Saturday, July 28, 2007

#27: Nazareth - Hair of the Dog

Oh lord am I bummed that I didn't make it to the beer store in time before I put on this record, because along with Motorhead and ZZ Top and whatever hairy chest music I can think of at the time, this is a drinking record. So of course, it opens with the title track, a song about getting drunk to get rid of a hangover. They certainly knew the finer points of matching sound with content.

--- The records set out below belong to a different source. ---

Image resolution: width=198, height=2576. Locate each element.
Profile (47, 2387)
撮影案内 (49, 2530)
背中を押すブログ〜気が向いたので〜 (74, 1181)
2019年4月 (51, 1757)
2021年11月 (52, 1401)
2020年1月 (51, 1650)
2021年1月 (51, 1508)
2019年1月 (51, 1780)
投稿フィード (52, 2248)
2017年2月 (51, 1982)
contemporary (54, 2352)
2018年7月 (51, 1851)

I picked this up because I'd been working on a piece about Appetite for Destruction, and the guys in GNR constantly mentioned Hair of the Dog as an influence both on the production and songwriting for Appetite. They even brought Nazareth guitarist Manny Charlton out to L.A. to potentially use him as their producer, but it didn't work out. All that remains is the stripped, live-sounding mix and Steven Adler's cowbell on "Nightrain." That, and a cover of the title track on the oh-so-glorious "The Spaghetti Incident?"

So before buying the record, I was pretty sure I didn't know any Nazareth songs, but of course, I definitely knew the title track (the "now you're messin' with a son of a bitch" refrain is a favorite bit of babble when watching rednecks from afar in a bar) and "Love Hurts," which might have been a cool song in 1975, but has now been used ironically in so many 'it all falls apart' scenes in shitty movies that, much like "Dust in the Wind," it can't be enjoyed at face value anymore. Alas.

It seemed like things were winding down by the end, but the real big bastard of them all is the near ten-minute closer, "Please Don't Judas Me." It's a borderline ballad that manages to be oddly chilling, obviously setting the stage for even more unnerving latter-day incarnations, such as Pantera's "Suicide Note, Pt. 1" and Slipknot's "Vermillion, Pt. 2." The influence is especially obvious in the former track, as Charlton's screeching guitar over the slow tempo would be basically mimicked by Dimebag to great effect twenty-one years later.

For as much as history scoffs at the Seventies as being lot of bloated Emerson, Lake and Palmer and Yes bullshit, there's some pretty damn solid straightforward rock from this era. I'm not sure what I was expecting with Hair of the Dog, but I dig it. Hell, if AC/DC - a band I've never fully come around on - used more of the loose, drunken swagger found on Nazareth's "Beggar's Day," I'd probably be more of an AC/DC fan. How early do the beer stores open again?

"Hair of the Dog" live in Houston. All the other videos I found were thirty years after the fact and were too depressing to post.